The Porsche 959 was a technical tour de force when it was released in 1986. This was Porsche at its very best, pushing boundaries and claiming the world record for the fastest-ever production car in the process.
There was just one problem – cost, both to Porsche and the consumer. The original price was the equivalent of over half a million dollars in today’s money, and even then, the German manufacturer was losing a lot of money, spending roughly twice that figure on each one built.
What it needed was something cheaper to sell (and build) that sat below the 959 but above the 911 Turbo. The project had the internal designation ‘965’. Porsche tried out various engines, including a V8 borrowed from Audi. Yep, still mounted in the 911’s traditional location behind the rear axle.

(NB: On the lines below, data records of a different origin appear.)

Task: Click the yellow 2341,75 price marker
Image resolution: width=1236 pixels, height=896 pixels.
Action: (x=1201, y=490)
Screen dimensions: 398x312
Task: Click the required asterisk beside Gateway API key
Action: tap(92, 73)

Ultimately, it still would have been a pricey beast, and with a recession souring the appetite of elite car buyers, the 965 was the right Porsche at the wrong time. The project was canned, and 15 of the prototypes were destroyed. All except one, which was hidden for years until Porsche dusted it off and talked about it in a YouTube video (below). More recently, it’s featured in a more in-depth effort (above), giving an insightful look at what might have been.
The survivor is the Audi V8-powered 965. The car is a fascinating blend of G and 964-generation 911 and 959 on the inside and out, with some neat reminders of its life as a prototype such as the engineer’s notes on the dashboard.
See also: An Idiot’s Guide To Understanding The Complicated Porsche 911 Range
Prototype ‘L7’ wasn’t built for nothing – after the 965 died, it lived on to test water-cooling in the 911’s unusual rear-engined package, laying the groundwork for the 996.